WORK ORDER: Filter the listing for lines containing "computer".
──────
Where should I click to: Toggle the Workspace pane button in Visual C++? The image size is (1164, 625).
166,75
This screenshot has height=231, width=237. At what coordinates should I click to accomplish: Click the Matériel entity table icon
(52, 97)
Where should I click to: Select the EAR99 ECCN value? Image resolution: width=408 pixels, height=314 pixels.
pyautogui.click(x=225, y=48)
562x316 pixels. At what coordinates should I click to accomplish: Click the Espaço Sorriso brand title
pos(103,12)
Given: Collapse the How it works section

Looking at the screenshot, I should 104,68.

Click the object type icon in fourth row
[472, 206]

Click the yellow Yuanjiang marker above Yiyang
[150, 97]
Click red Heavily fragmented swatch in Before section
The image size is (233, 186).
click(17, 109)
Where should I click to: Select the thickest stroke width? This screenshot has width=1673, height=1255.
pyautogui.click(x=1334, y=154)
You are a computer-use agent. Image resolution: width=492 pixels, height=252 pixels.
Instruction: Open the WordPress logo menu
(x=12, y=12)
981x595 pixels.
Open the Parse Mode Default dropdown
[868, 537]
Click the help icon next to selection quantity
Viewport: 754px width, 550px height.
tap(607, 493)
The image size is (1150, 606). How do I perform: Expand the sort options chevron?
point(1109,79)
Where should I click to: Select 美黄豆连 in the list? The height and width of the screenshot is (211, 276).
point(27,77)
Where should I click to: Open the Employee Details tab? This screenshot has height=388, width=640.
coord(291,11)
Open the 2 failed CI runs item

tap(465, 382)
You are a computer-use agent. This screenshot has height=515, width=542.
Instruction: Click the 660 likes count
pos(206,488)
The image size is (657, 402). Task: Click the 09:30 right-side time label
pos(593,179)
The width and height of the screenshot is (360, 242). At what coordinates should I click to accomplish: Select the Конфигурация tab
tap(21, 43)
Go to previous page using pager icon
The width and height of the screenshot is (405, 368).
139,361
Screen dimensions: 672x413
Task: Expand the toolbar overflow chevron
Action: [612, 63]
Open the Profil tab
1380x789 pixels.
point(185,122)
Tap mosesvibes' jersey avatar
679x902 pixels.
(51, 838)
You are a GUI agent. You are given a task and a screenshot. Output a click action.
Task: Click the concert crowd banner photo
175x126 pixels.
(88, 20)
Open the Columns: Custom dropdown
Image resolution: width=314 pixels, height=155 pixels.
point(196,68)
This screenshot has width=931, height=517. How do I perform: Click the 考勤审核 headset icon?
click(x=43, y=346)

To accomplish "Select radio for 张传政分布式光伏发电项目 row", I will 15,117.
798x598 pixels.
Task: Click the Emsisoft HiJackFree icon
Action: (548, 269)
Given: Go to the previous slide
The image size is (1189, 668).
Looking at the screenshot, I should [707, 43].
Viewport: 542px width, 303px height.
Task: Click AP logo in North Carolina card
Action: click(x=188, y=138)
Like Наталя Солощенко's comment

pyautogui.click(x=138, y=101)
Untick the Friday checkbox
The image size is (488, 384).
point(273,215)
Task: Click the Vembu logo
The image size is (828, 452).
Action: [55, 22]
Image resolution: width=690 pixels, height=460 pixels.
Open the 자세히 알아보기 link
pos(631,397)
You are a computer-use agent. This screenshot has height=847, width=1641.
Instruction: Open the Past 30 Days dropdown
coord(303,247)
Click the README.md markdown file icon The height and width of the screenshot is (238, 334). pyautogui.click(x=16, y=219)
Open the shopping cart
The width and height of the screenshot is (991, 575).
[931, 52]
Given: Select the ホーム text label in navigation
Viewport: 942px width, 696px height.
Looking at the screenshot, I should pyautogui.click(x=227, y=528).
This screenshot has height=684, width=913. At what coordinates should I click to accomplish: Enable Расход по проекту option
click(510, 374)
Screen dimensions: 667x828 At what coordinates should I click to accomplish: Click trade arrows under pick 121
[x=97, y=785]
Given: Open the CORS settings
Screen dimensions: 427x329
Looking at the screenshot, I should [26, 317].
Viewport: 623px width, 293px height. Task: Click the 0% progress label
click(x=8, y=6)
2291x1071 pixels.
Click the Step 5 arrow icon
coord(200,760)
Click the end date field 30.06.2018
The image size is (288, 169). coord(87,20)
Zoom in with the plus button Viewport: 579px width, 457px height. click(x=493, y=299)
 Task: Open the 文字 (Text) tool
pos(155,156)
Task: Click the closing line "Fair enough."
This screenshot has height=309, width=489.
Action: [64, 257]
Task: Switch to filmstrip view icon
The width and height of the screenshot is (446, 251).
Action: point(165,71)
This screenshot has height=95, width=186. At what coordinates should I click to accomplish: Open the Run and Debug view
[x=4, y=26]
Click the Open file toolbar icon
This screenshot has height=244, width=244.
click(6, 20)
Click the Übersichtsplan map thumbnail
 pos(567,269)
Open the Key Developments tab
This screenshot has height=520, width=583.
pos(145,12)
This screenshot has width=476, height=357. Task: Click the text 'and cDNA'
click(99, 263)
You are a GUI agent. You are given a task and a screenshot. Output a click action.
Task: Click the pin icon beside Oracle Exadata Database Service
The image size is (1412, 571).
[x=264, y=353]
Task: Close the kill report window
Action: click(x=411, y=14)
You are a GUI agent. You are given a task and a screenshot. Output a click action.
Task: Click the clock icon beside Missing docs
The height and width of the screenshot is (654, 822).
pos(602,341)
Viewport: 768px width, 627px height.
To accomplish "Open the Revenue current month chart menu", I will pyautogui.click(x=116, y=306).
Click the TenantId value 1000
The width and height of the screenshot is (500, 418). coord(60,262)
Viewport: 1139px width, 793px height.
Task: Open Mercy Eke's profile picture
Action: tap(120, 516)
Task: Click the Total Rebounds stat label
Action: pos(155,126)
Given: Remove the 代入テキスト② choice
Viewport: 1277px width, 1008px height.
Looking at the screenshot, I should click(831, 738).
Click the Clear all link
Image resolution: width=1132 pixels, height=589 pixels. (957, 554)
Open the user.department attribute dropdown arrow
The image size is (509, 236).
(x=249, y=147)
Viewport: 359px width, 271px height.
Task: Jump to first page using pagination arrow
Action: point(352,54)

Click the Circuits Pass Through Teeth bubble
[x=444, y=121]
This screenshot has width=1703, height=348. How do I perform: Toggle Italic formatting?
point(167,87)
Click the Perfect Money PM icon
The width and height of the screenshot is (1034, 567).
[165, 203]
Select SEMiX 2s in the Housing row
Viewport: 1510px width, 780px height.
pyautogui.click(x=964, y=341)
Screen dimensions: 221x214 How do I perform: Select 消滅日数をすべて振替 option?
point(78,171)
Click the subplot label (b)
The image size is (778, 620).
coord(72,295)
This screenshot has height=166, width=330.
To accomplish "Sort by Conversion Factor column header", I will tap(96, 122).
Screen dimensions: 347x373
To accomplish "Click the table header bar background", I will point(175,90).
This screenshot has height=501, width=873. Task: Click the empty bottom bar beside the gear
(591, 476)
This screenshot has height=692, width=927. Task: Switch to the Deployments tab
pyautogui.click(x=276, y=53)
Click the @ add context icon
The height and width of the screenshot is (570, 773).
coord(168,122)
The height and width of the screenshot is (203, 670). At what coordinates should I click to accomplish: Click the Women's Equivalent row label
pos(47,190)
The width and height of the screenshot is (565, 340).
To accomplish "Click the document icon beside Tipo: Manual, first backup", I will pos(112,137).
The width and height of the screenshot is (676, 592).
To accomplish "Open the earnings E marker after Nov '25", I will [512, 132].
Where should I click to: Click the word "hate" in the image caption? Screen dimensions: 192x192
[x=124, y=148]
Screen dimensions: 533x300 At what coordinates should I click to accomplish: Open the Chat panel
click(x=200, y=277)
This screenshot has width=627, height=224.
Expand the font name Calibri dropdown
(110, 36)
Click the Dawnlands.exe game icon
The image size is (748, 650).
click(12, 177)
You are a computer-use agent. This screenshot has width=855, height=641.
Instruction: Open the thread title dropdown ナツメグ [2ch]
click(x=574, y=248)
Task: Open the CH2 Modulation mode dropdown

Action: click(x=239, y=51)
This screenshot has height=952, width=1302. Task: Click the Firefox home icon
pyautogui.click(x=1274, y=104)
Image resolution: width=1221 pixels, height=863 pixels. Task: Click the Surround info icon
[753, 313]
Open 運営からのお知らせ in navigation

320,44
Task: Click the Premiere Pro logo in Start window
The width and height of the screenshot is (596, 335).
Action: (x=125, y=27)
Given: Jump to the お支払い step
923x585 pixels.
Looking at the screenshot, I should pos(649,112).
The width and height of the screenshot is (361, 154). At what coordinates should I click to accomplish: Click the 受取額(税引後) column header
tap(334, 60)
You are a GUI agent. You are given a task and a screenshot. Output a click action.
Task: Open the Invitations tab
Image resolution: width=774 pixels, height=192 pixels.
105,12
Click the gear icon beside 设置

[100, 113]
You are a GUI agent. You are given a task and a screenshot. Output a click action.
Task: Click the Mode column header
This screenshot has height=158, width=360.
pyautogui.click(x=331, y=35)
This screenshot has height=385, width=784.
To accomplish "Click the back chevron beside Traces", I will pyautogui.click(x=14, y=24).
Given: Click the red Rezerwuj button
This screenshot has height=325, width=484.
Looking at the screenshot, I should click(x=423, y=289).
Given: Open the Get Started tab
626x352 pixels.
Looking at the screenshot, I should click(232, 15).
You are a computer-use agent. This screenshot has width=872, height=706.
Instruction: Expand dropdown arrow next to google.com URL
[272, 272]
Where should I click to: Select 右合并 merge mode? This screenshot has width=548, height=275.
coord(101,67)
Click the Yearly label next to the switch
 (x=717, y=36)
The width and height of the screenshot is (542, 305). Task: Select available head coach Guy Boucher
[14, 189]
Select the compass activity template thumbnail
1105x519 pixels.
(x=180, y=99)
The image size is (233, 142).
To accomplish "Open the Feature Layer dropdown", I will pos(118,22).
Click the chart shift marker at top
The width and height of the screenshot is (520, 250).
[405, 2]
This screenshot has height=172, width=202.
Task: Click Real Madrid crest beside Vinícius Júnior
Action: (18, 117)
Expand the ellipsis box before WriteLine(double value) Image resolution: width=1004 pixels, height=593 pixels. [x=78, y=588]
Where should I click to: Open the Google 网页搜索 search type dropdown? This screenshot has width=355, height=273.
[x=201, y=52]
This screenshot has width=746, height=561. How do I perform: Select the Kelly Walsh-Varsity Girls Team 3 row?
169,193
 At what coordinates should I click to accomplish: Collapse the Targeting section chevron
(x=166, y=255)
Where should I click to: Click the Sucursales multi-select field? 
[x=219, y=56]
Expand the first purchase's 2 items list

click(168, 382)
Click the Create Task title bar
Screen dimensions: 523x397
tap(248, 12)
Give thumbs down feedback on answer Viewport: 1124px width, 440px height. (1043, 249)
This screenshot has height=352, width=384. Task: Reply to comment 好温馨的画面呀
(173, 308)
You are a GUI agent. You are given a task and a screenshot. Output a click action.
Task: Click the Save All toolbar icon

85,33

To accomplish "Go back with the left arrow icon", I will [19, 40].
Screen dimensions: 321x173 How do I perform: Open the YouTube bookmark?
──────
EXERCISE OUTPUT:
You are a computer-use agent. Image resolution: width=492 pixels, height=252 pixels.
You are a computer-use agent. This screenshot has height=515, width=542.
You are a computer-use agent. This screenshot has height=847, width=1641.
You are a computer-use agent. This screenshot has width=855, height=641.
You are a computer-use agent. This screenshot has width=872, height=706.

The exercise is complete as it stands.